PROMPT
Give these records again with "dropdown" changed to "menu" and everything else left as it is. Don't include the pictures.

RECORD EXTRACTS
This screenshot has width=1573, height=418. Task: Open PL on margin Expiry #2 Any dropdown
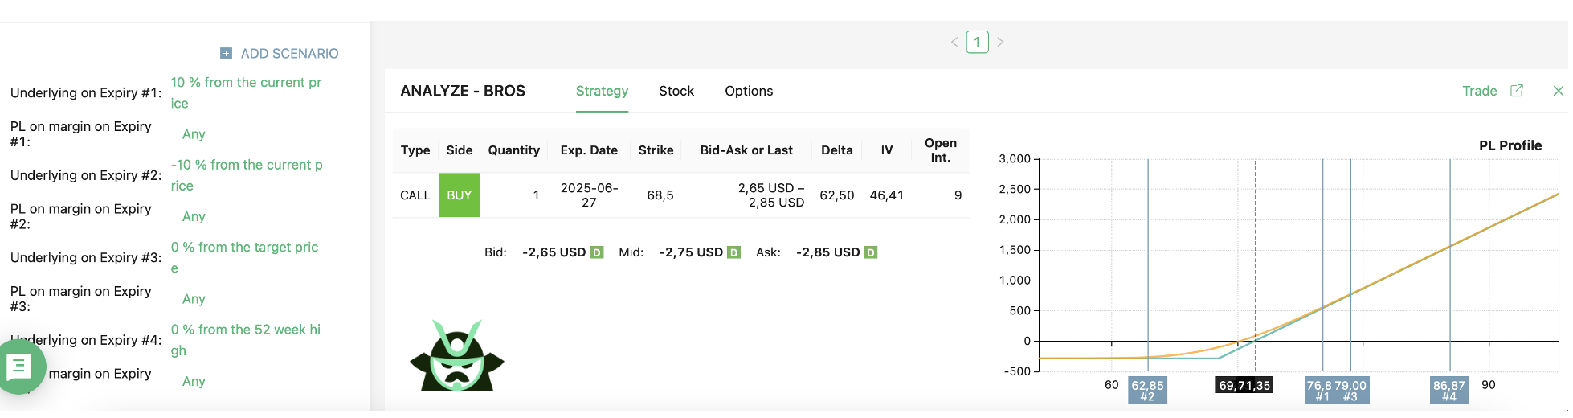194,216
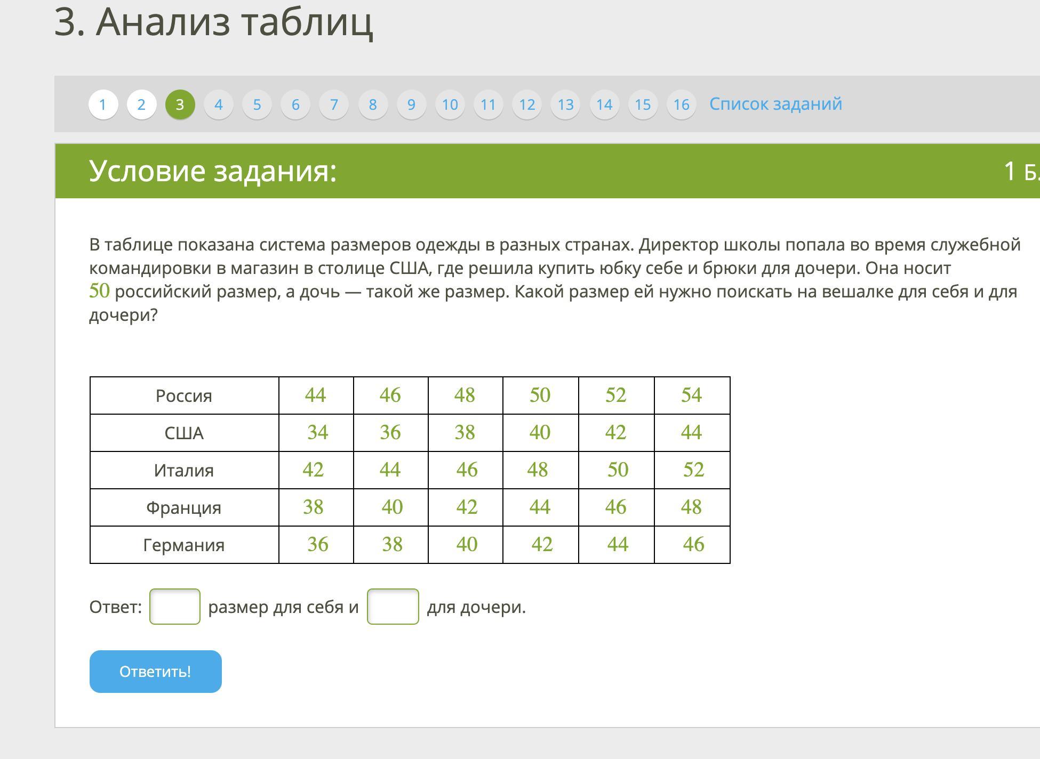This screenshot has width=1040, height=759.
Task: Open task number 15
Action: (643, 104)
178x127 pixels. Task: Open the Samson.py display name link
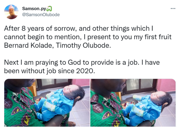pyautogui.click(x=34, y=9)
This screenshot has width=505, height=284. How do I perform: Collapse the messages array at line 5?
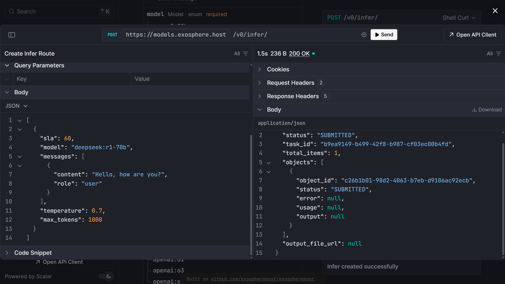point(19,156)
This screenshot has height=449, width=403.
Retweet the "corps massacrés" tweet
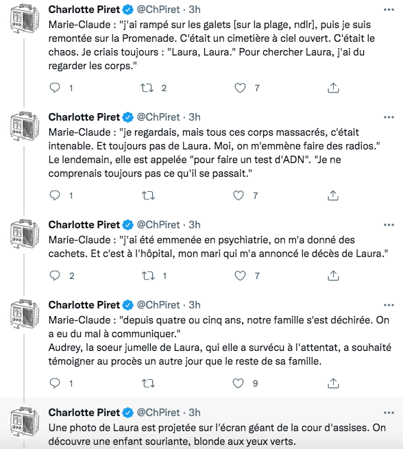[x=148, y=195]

PROBLEM SOLUTION
This screenshot has width=1573, height=418. Task: Open PL on margin Expiry #2 Any menu
194,216
This screenshot has width=1040, height=759.
Task: Open task number 15
Action: (643, 104)
178x127 pixels. Task: Open the Samson.py display name link
pyautogui.click(x=34, y=9)
This screenshot has width=505, height=284. How do I perform: Collapse the messages array at line 5?
point(19,156)
This screenshot has height=449, width=403.
Retweet the "corps massacrés" tweet
[x=148, y=195]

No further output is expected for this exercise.